L'appelante critique le jugement en ce qu'il a estimé qu'elle ne rapportait pas la preuve de l'existence d'un préjudice.
Elle soutient que les documents qui ont été versés aux débats en première instance et qui le sont à nouveau devant la cour démontrent une baisse de son chiffre d'affaires dès la fin du préavis de M. Vecchini, soit fin avril 1996, cette baisse pouvant être estimée pour une année pleine à 1 492 000 F.
La SARL Vecchini Bois conclut à la confirmation du jugement entrepris et sollicite la condamnation de la société Comasud au paiement de la somme de 10 000 F en application des dispositions de l'article 700 du nouveau Code de procédure civile.

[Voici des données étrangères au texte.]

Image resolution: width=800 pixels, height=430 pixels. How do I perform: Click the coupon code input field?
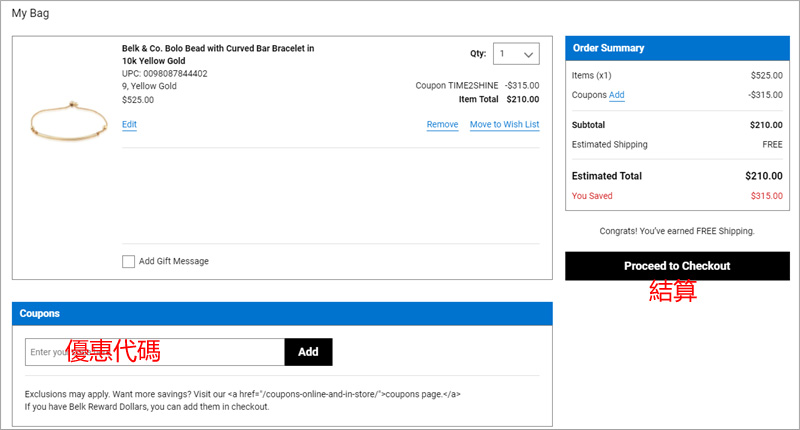tap(155, 352)
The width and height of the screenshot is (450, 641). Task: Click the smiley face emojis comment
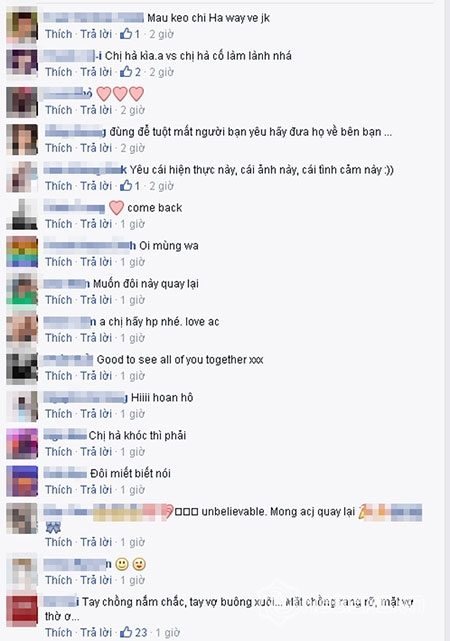click(x=131, y=564)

Elle conclut en substance :
- que les activités exercées par M. Jean-François Vecchini au sein de la SARL Vecchini Bois sont tout à fait distinctes de celles qu'il exerçait antérieurement comme agent technique commercial de la société Sicobois, ultérieurement absorbée par la société Comasud;
- que suite à la procédure diligentée par la société Comasud à l'encontre de M. Jean-François Vecchini pour les mêmes faits devant le Conseil de Prud'Hommes de Draguignan, la Cour d'appel d'Aix-en-Provence (18e chambre sociale) dans un arrêt du 12 décembre 2000 a considéré que la société Comasud n'établissait pas que la société dont M. Vecchini était gérant salarié avait une activité se trouvant en réelle concurrence avec la sienne et qu'au surplus elle ne justifiait pas de l'accomplissement d'actes de concurrence de la part de M. Vecchini ou de la société qu'il dirigeait contraires à la clause contractuelle de non-concurrence;
- que la société Comasud qui s'est constituée une preuve à elle-même ne rapporte pas la preuve de l'existence d'un préjudice.
Motifs de la décision
La recevabilité de l'appel n'est pas contestée; en l'absence de moyen constitutif de fin de non-recevoir susceptible d'être relevé d'office, il convient de le déclarer recevable.
Il n'y a pas lieu de surseoir à statuer dans l'attente de la décision de la Cour de cassation sur pourvoi à l'encontre de l'arrêt de la 18e chambre sociale de la Cour d'appel d'Aix-en-Provence rendu le 12 décembre 2000 et intervenu dans le litige opposant à société Comasud à son ancien salarié, M.Vecchini.
Il n'est pas contesté que :
- M. Jean-François Vecchini a été salarié de la société Sicobois, absorbée par la société Comasud, en qualité d'agent technico-commercial du 1er octobre 1991 jusqu'au 12 mars 1996, date d'effet de sa démission notifiée à la société Comasud par un courrier du 12 février 1996;
- son contrat de travail en date du 1er octobre 1991 comportait une clause de non-concurrence par laquelle il s'engageait, en cas de cessation du contrat pour quelque cause que ce soit survenant après la période d'essai, à ne pas exercer directement ou indirectement, sous quelque forme et en quelque qualité que ce soit, toute activité susceptible de porter concurrence à la société;
- cette clause de non-concurrence précisait :
"Sont visées les activités ayant exclusivement ou en partie pour objet la commercialisation des produits distribués par la société Sicobois.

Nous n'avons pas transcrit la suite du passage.